| Summary: | 博士 === 國立清華大學 === 電機工程學系 === 100 === This dissertation presents two highly-efficient buck converter ICs for cellular phone applications. In cellular phones, the load current demanded by the on-board circuitry varies from below 10 mA up to a few hundred mA. Thus, a highly-efficient feature over a wide load range is of high priority for power management units (PMUs), since the total energy is limited by the capacity of a single cell Li-ion battery. Additionally, a temperature-aware current-mode control multi-phase buck converter for 3-D IC applications is also presented. In 3-D stacking architecture, the overheating problem is not easy to overcome with the thermal grease. By distributing the power module units to avoid the hot spot, smart power management is important for the cooling mechanism besides exploring the new materials.

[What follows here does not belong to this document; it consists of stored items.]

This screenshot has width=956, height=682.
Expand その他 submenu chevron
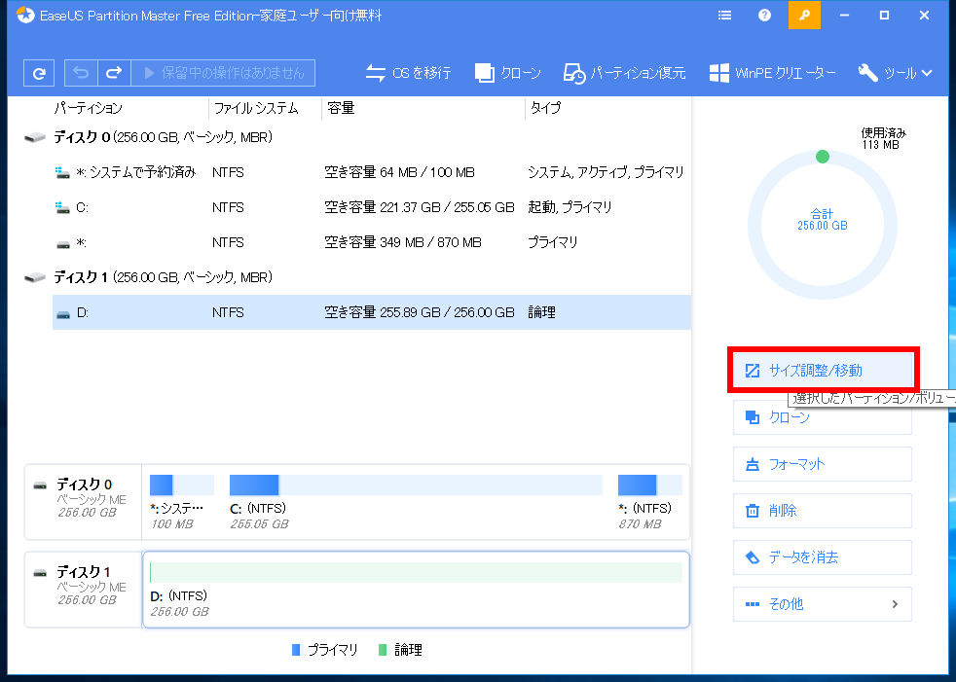pos(895,604)
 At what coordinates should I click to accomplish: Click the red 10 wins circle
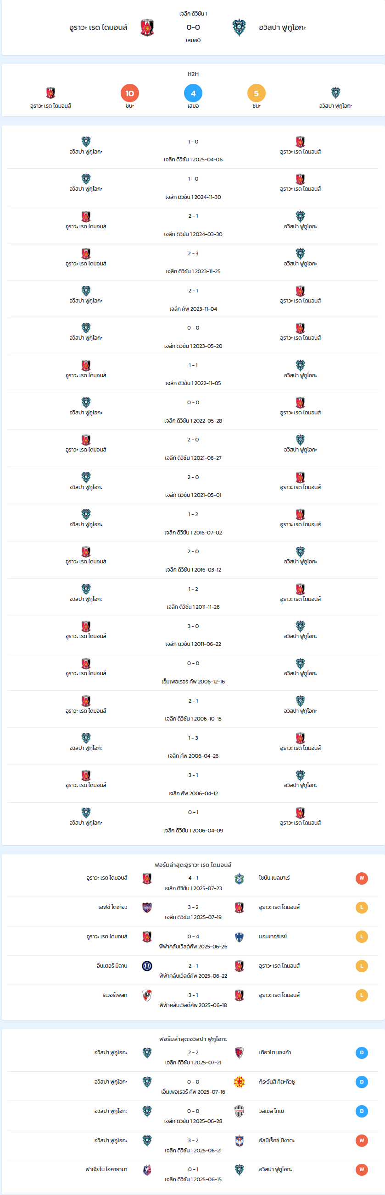click(130, 93)
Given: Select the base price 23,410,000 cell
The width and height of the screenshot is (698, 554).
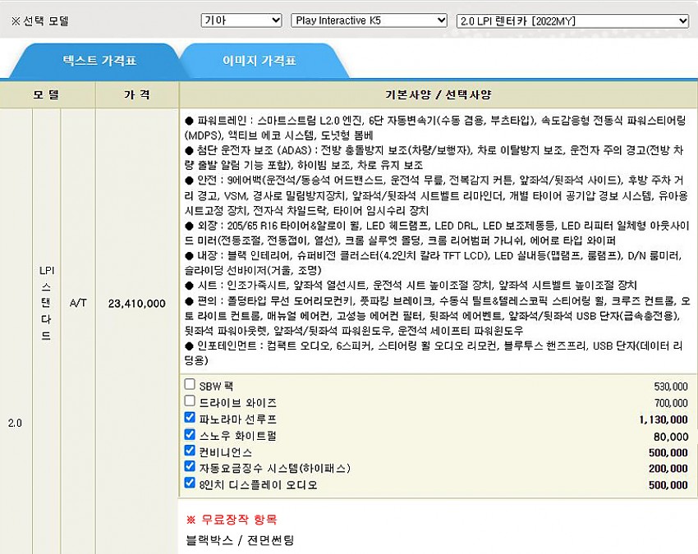Looking at the screenshot, I should 136,303.
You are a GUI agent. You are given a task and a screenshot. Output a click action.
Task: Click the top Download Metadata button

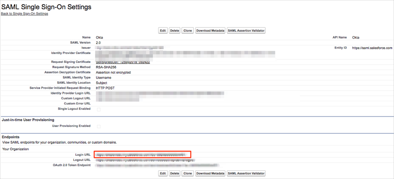[x=210, y=31]
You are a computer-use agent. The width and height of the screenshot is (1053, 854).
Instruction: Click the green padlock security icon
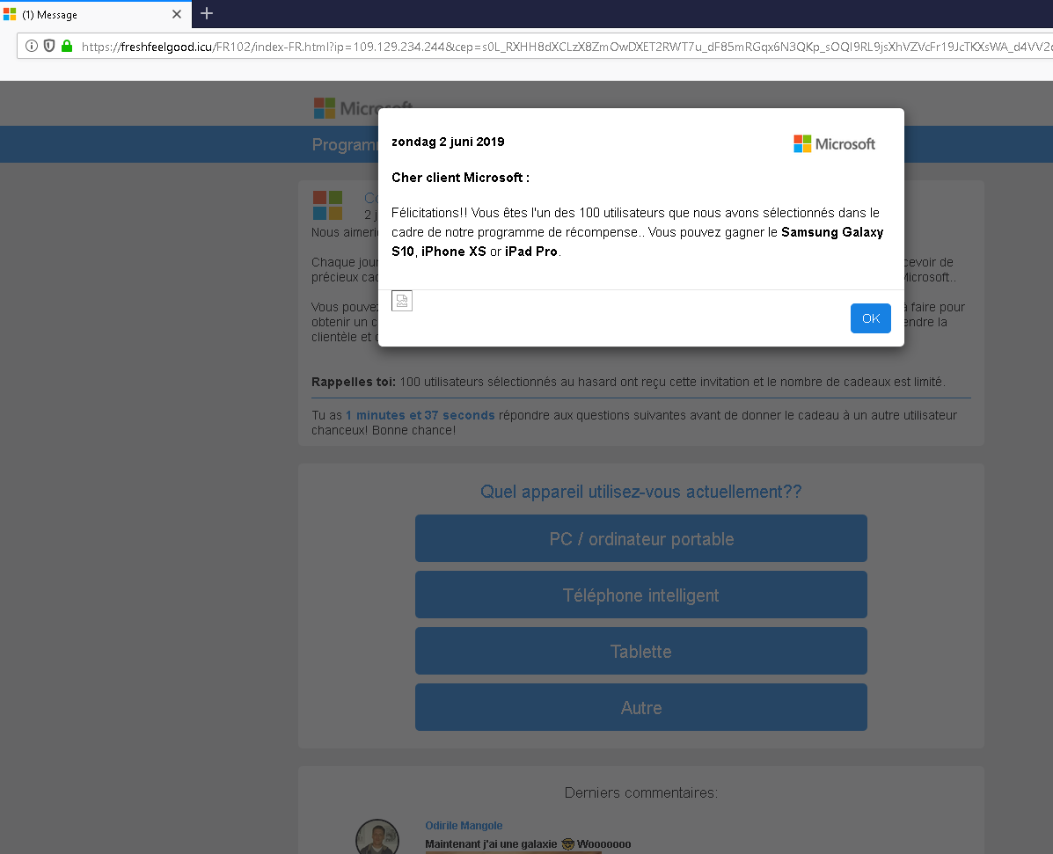67,47
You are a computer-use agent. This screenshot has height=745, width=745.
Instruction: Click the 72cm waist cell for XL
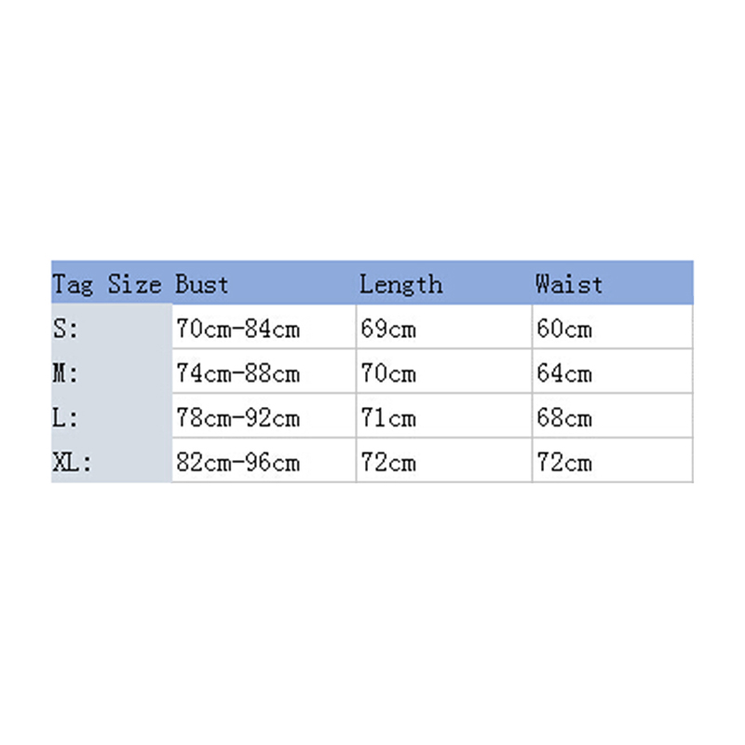pyautogui.click(x=563, y=463)
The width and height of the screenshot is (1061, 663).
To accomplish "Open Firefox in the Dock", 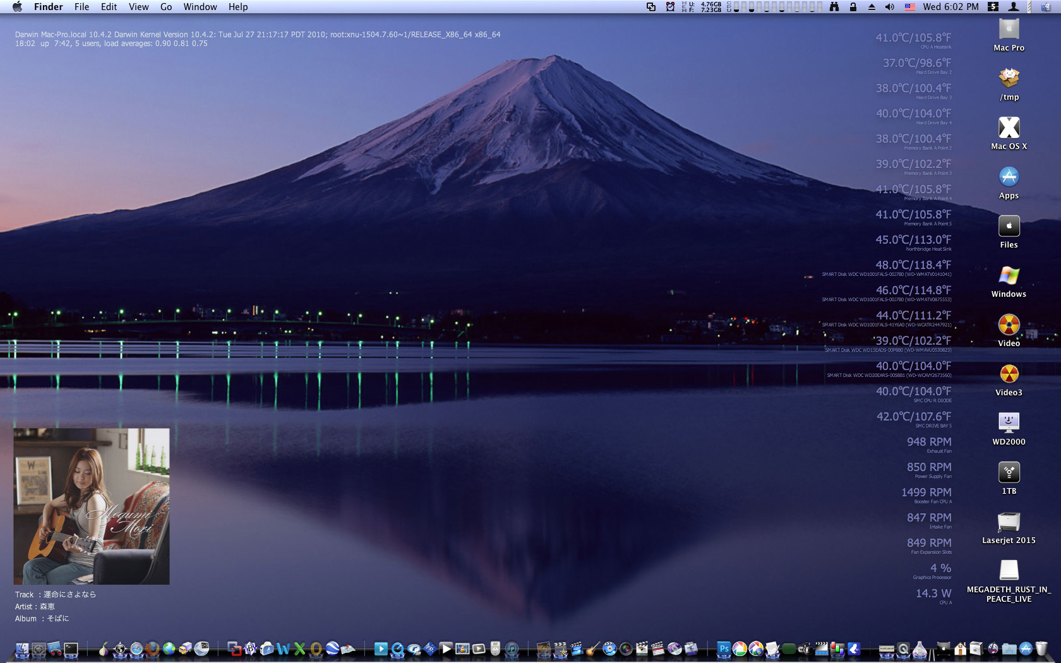I will (152, 648).
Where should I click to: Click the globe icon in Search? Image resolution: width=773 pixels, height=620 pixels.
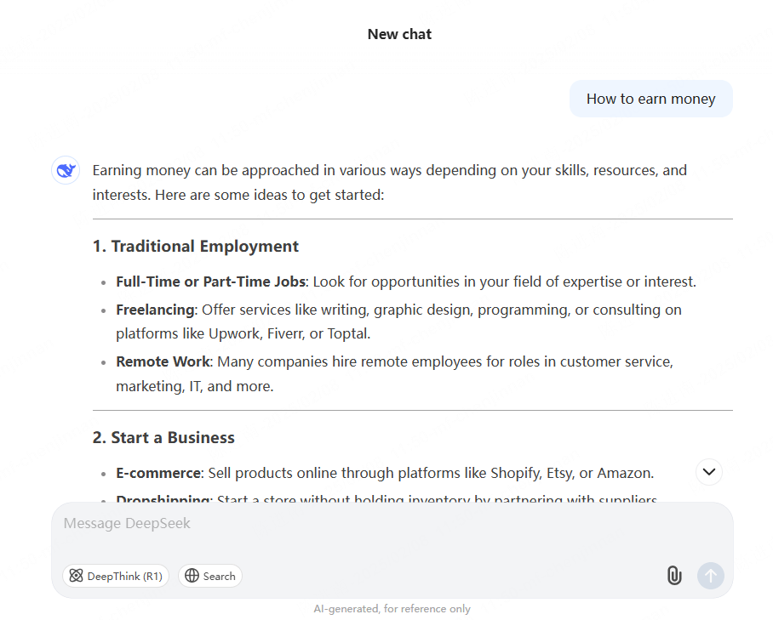pos(192,576)
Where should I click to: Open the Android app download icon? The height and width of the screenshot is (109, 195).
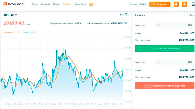tap(184, 4)
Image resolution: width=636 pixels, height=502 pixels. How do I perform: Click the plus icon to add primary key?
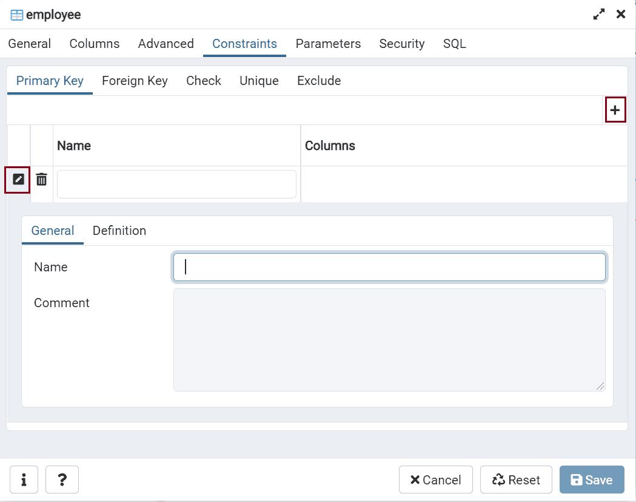click(x=615, y=110)
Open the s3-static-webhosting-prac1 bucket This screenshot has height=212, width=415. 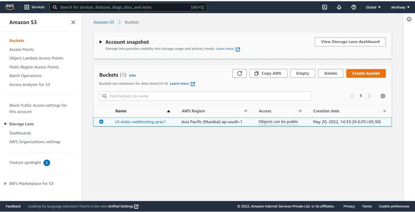[140, 122]
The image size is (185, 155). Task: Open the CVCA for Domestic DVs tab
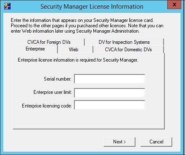[x=128, y=50]
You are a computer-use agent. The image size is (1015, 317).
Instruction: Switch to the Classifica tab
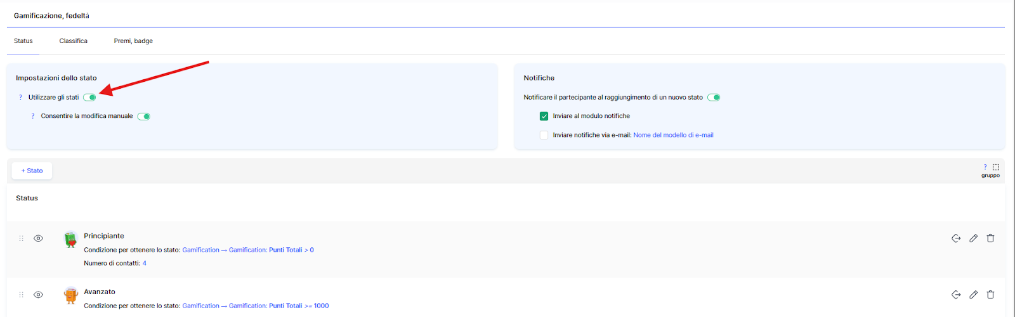pyautogui.click(x=73, y=41)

The first work exhibits a digitally-controlled voltage-mode step-down converter with asynchronous power saving technique. To meet the growing demand over a wide load range of interest, pulse-width modulation (PWM) and pulse-frequency modulation (PFM) are two widespread control schemes in the switching converters. With the proposed asynchronous power saving technique, combined with the off-time modulation, a very high efficiency of at least 90% is achieved experimentally from 3 to 400 mA load conditions without embedded sensing circuitry. The digitally-controlled voltage mode step-down converter IC, fabricated in a 0.18-μm CMOS process, takes 1.8 mm2 total area and demonstrates equal or better performance compared to the state-of-the-art analog switchers. The converter IC is supplied with an input voltage from 2.7 to 3.6 V and the switching frequency is from 44 KHz to 1.65 MHz. The maximum output ripple is 40 mV with a 10-μF off-chip capacitor and a 2.2-μH off-chip inductor.
The second work exhibits a current-mode control step-down converter with assisted frequency-locked loop. The current mode controller is widely used in the switching power supply designs because of its fast response and less stability concern. However its performance at light load condition is limited by the precision of current sensing. In the second work, instead of using high speed current sensor, a frequency-locked loop (FLL) is incorporated to extend the operation range with high power efficiency. The 1.8-V output DC-DC step-down converter IC, fabricated in a standard 0.35-μm CMOS process, is supplied from 2.7 to 4.3 V. Experimental results show that this switching converter operates from 100 to 600 kHz with the efficiency higher than 90% for the load current between 25 and 450 mA. The output voltage ripple is smaller than 30 mV with a 4.7-μH inductor and a 4.7-μF capacitor.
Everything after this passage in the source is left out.